++++ Supplied data
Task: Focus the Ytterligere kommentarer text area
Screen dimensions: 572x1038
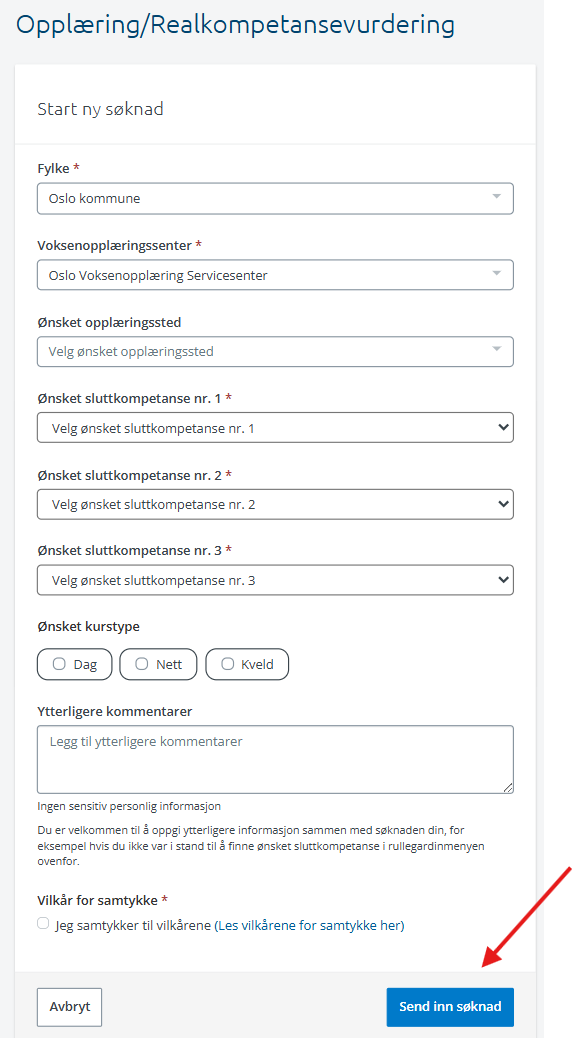Action: [275, 759]
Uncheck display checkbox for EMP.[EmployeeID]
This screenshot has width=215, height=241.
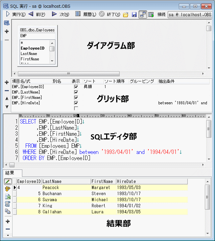coord(76,87)
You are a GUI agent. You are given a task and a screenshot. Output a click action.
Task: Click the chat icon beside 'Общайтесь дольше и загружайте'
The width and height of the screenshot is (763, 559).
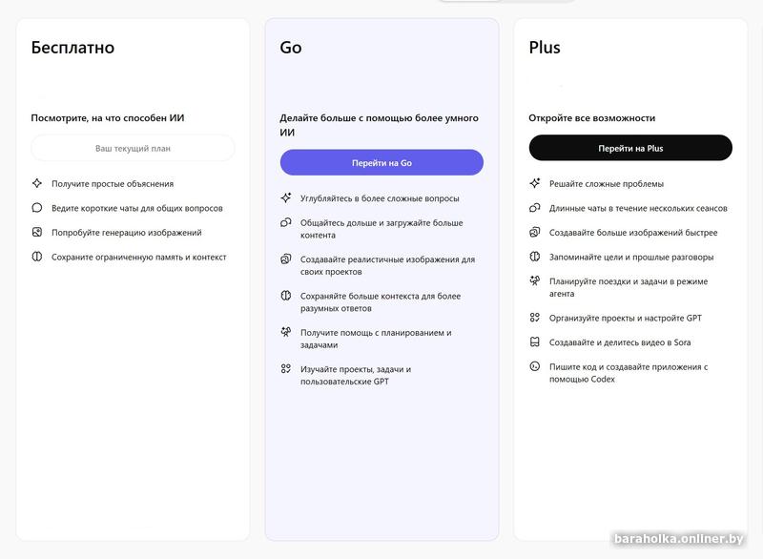[285, 223]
++++++++
Your instructions: Every line from the one containing "Screen dimensions: 572x1038" through the end of the listing is to be copied exactly; the pictures are not.

Reply to the task:
Screen dimensions: 572x1038
Action: [275, 759]
Uncheck display checkbox for EMP.[EmployeeID]
This screenshot has width=215, height=241.
coord(76,87)
You are a GUI agent. You are given a task and a screenshot. Output a click action.
Task: Click the chat icon beside 'Общайтесь дольше и загружайте'
The width and height of the screenshot is (763, 559).
[285, 223]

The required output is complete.